Yes, and Republicans have delivered on providing both with the tax reform package.
But Democratic operatives say they simply don’t yet know whether the
party’s presidential numbers among blue-collar whites in 2016 were a one-year
aberration — or a new normal foreshadowing tough sledding with those voters for
local candidates next year.
Tough sledding is here. A Republican competitor for Erie County Commissioner in Pennsylvania nearly won. 200 votes carried the Democratic incumbent, a bare win considering how solidly liberal--or at least Democratic--Erie County, Pennsylvania has been for the last three decades.
Here's more good GOP news, this time in newly-redefined battleground state Minnesota:
Republican Jim Hagedorn believes he’s at the crest of a sea change in
southern Minnesota. The businessman challenged Democrat Tim Walz in 2014 and
2016, losing by just a few thousand votes last year in a race that outside
observers did not realize was competitive until election night returns started
streaming in. Now, Walz is running for governor, opening a district that backed
Trump by 15 points.
That seat is going to GOP hands. The incumbency factor which kept Walz alive is gone now that he's gone. His chances at a statewide election win are more tenuous, too since Democratic partisans in the governor's primary will not overlook his conservative votes in Congress, especially on the Second Amendment.
Two other Trump-Democratic districts won’t have Democratic incumbents
in 2018. New Hampshire's Carol Shea-Porter is retiring, while Nevada's Jacky
Rosen is running for Senate. But so far, for both parties and in both perennial
battleground districts, the primary fields are largely wide and unsettled.

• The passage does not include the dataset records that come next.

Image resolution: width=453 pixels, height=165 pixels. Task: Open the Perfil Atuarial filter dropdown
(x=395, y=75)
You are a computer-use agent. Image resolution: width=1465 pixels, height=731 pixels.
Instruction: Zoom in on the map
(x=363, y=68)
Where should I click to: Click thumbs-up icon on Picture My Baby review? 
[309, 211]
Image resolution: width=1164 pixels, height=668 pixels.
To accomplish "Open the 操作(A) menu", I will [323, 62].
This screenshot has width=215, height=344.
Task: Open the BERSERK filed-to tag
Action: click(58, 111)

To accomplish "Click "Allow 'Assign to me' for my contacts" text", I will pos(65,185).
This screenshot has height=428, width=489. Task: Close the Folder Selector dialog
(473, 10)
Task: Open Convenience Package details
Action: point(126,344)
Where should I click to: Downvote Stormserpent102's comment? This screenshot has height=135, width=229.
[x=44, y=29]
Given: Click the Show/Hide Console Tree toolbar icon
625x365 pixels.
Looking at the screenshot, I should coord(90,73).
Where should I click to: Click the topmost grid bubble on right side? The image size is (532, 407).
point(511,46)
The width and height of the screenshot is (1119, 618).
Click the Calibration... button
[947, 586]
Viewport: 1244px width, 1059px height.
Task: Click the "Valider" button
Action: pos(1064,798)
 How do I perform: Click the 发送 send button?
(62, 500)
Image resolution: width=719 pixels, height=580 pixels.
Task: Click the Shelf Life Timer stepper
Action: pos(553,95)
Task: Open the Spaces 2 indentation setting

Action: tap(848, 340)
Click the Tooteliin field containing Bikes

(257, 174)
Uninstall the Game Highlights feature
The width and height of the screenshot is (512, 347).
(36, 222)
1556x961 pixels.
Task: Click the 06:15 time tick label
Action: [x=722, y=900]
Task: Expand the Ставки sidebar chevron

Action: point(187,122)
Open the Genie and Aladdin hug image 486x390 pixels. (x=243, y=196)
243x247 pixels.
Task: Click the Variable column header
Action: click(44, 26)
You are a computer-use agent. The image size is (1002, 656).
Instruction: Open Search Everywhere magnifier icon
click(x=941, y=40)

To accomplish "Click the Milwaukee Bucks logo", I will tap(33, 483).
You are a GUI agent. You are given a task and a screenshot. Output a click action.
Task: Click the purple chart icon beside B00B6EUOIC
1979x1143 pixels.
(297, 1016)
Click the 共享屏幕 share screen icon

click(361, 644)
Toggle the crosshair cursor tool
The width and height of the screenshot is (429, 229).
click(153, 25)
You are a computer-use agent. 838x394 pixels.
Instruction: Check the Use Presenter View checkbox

The New Hampshire seat opened up about three months ago, most likely beacsue Shea-Porter recognized that the headwins were not in her favor. The revelations of out-of-state voter fraud in the Granite State may have hastened her exit, too. Because this incumbent is not running (the seat has switched hands off and on for the past decade), the seat could more likely fall into GOP hands, especially since the New Hampshire Republican Party has romped the state, taking over the state legislature and the governor's mansion.
Farther north in Minnesota, another Republican-leaning seat has evaded
the GOP’s efforts by backing Democrat Rick Nolan for the past three terms. Last
year, Trump won the district by 16 points, while Nolan squeaked by Republican
Stewart Mills by just 2,009 votes.
This seat is gone. Minnesota Republicans are doubly engaged for 2018. Both US Senate seats will be up, with one open essentially following Al Franken's resignation.
The Daily Kos has jumped onto the same voter information, reporting on the 12 Democratic House reps whose seats Trump won in 2016. Did they borrow everything from Politico?
Final Reflection
With the Democratic Party upsets in Virginia and Alabama, I have learned to temper my outright enthusiasm for Republican victories going into 2018. Media bias and Democratic ground games are strong, and Republican operatives throughout the country need to take the anti-Trump hatred seriously. Democrats, progressives, and angry leftists are angry, and they will do just about anything they can to stop Trump. Their every waking moments are glued into stopping Trump and stalling the steady dismantling of President Obama's legacy.
One of their key demographics, the illegal alien "DREAMers" are about to be deported, too, which would have assured a steady dream of future DEmocratic voters. They lose the amnesty battle, and Democrats will be facing a long-term wilderness.
Democratic chances of winning the House in 2018 are more complicated now that Republicans have enough territory to fight back and win, too. Democrats must win 24 seats to gain the majority. Even if Republicans suffer major losses in big blue states like California and New York, victories throughout the Midwest will ensure that the GOP stays in power and continues pushing the MAGA Agenda.